> **Stored items**:

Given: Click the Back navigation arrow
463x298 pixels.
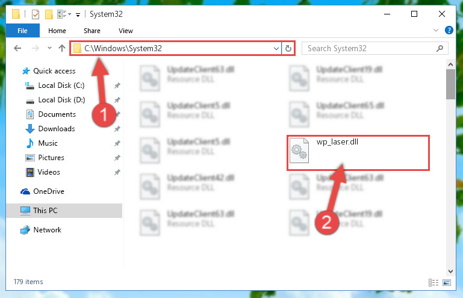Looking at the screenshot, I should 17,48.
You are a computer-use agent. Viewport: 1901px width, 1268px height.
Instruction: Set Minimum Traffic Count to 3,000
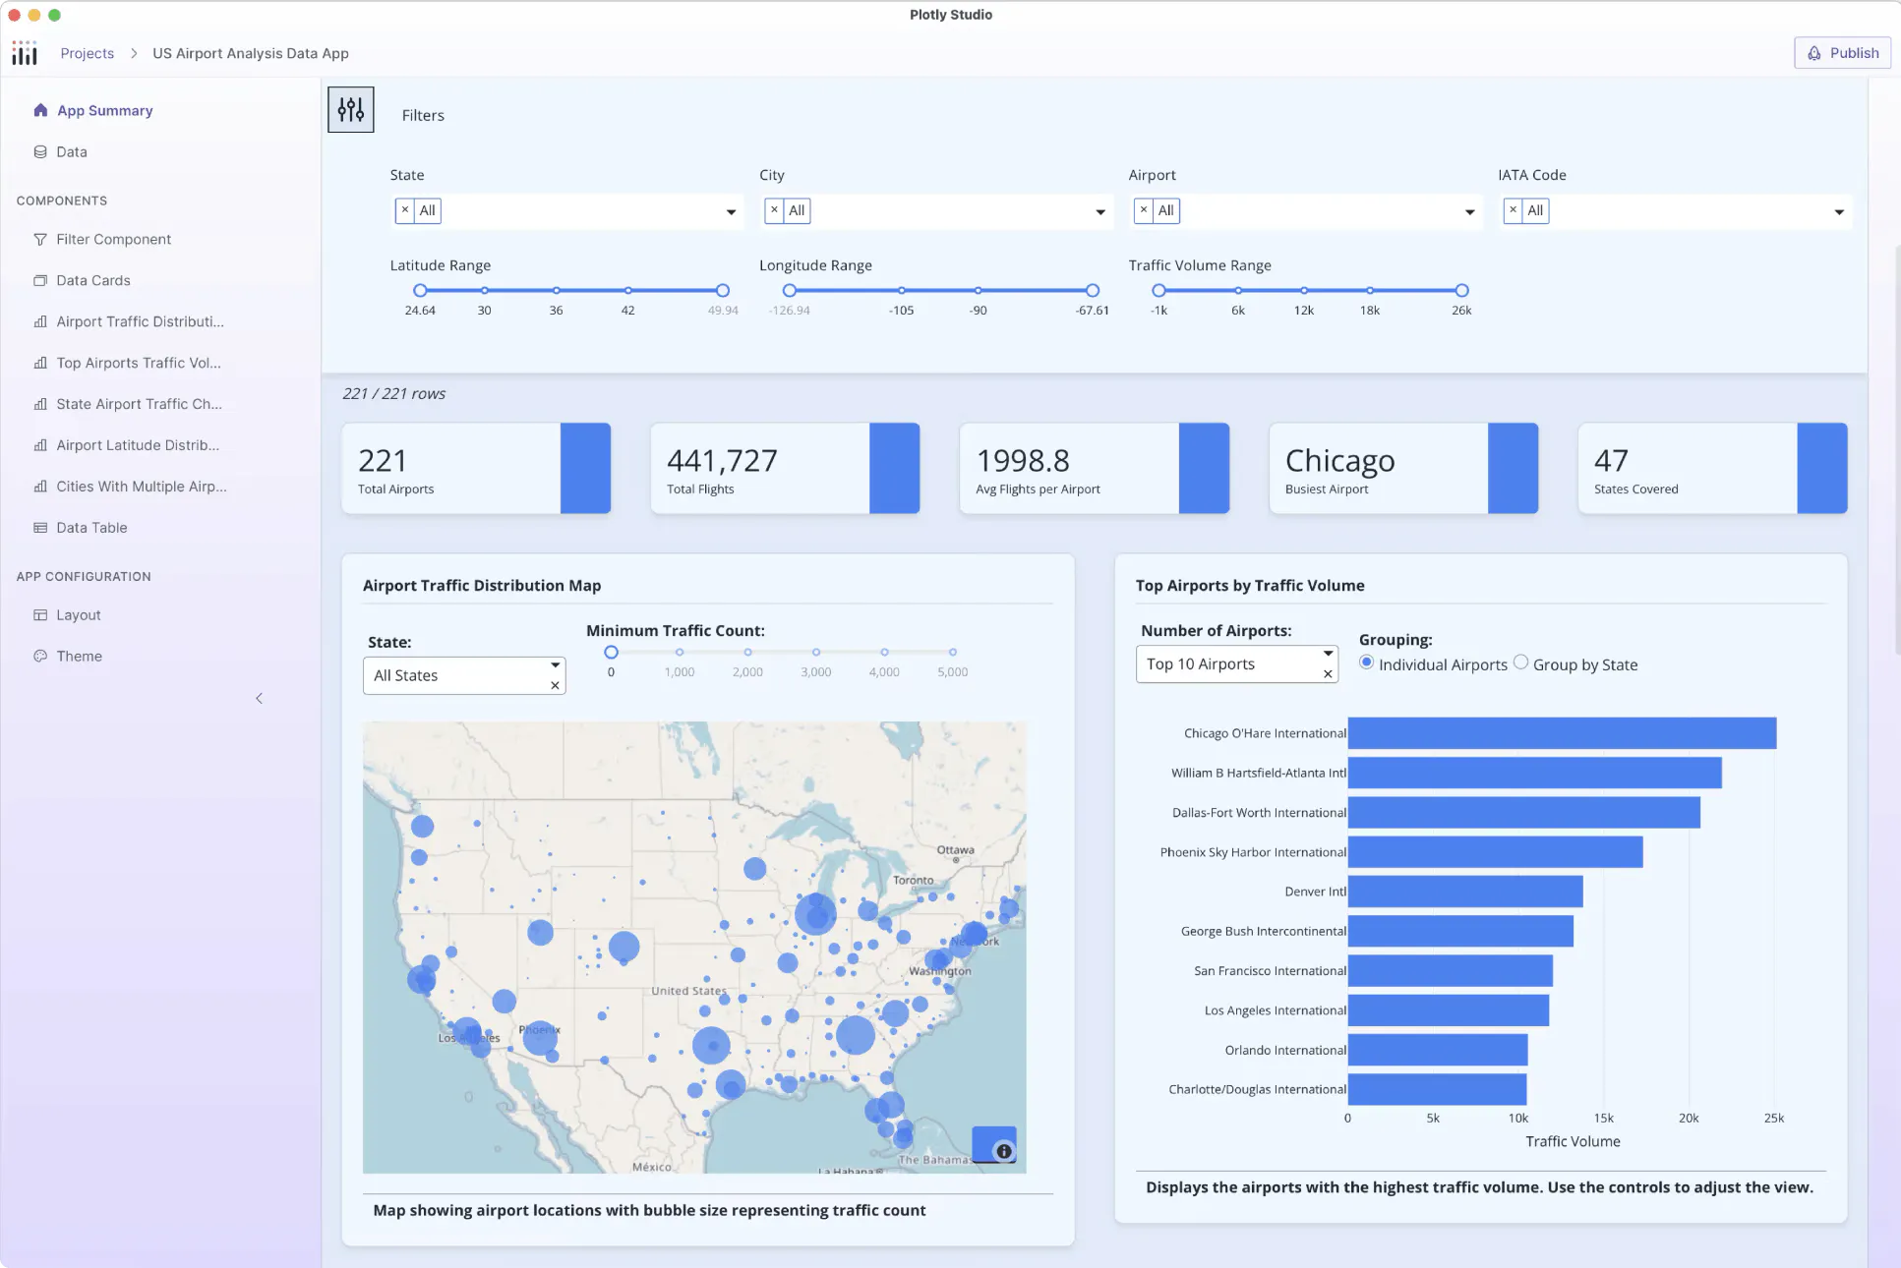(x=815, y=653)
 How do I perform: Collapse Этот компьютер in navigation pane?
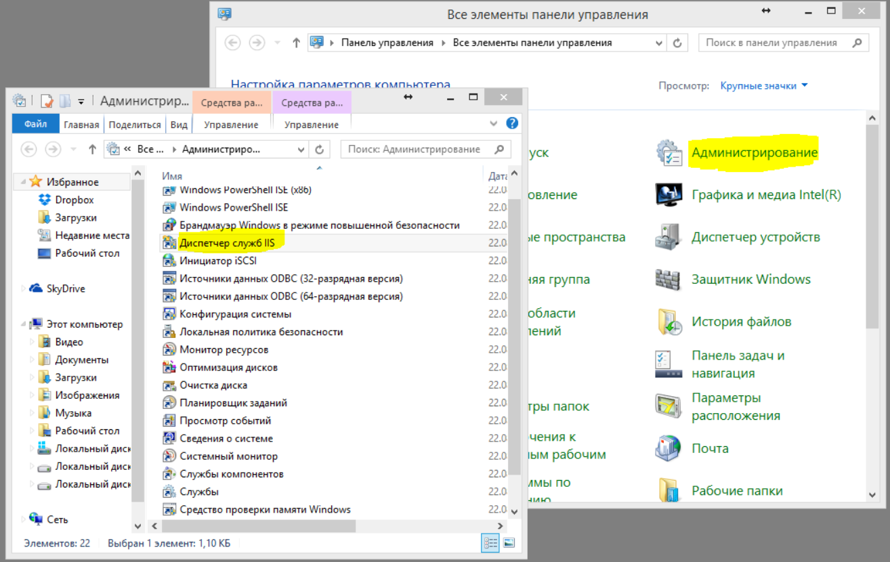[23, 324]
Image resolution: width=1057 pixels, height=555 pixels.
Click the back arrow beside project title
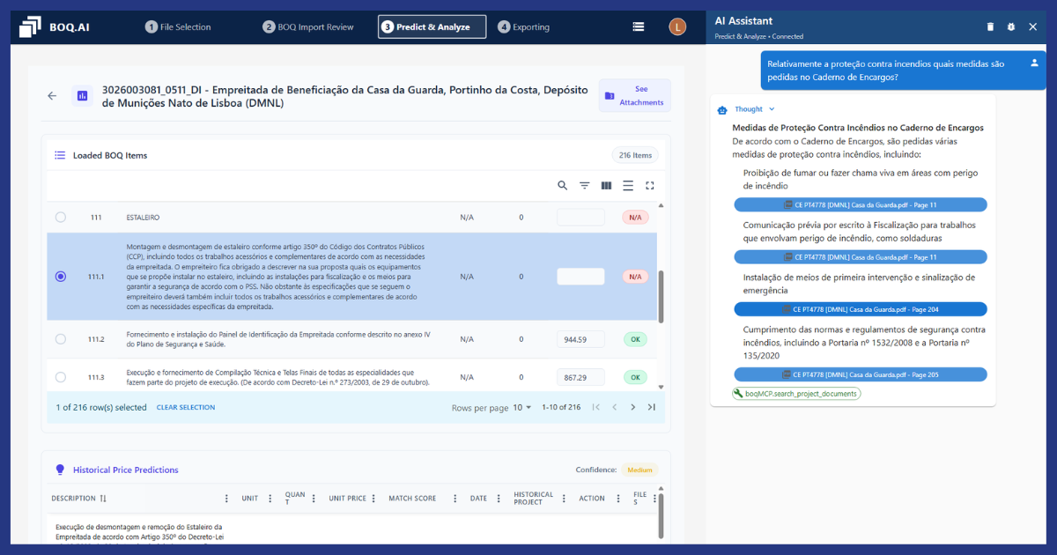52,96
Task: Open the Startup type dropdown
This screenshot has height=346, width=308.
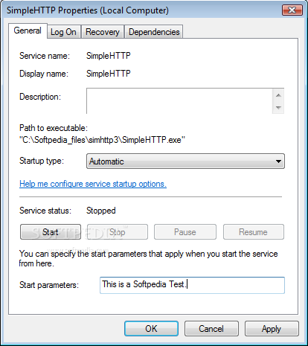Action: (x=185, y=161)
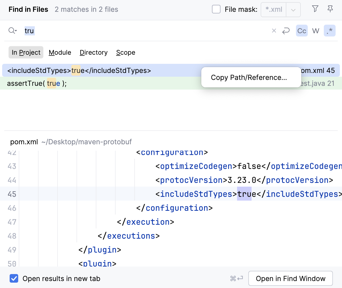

> **Exercise goal**:
Set down the records exactly, without the pictures.

> **Solution to the problem**:
Given: Click the Back navigation arrow
463x298 pixels.
Looking at the screenshot, I should 17,48.
You are a computer-use agent. Viewport: 1901px width, 1268px height.
Instruction: Set Minimum Traffic Count to 3,000
(x=815, y=653)
 How do I perform: Collapse Этот компьютер in navigation pane?
[23, 324]
Image resolution: width=1057 pixels, height=555 pixels.
Click the back arrow beside project title
52,96
Task: Open the Startup type dropdown
This screenshot has height=346, width=308.
Action: (x=185, y=161)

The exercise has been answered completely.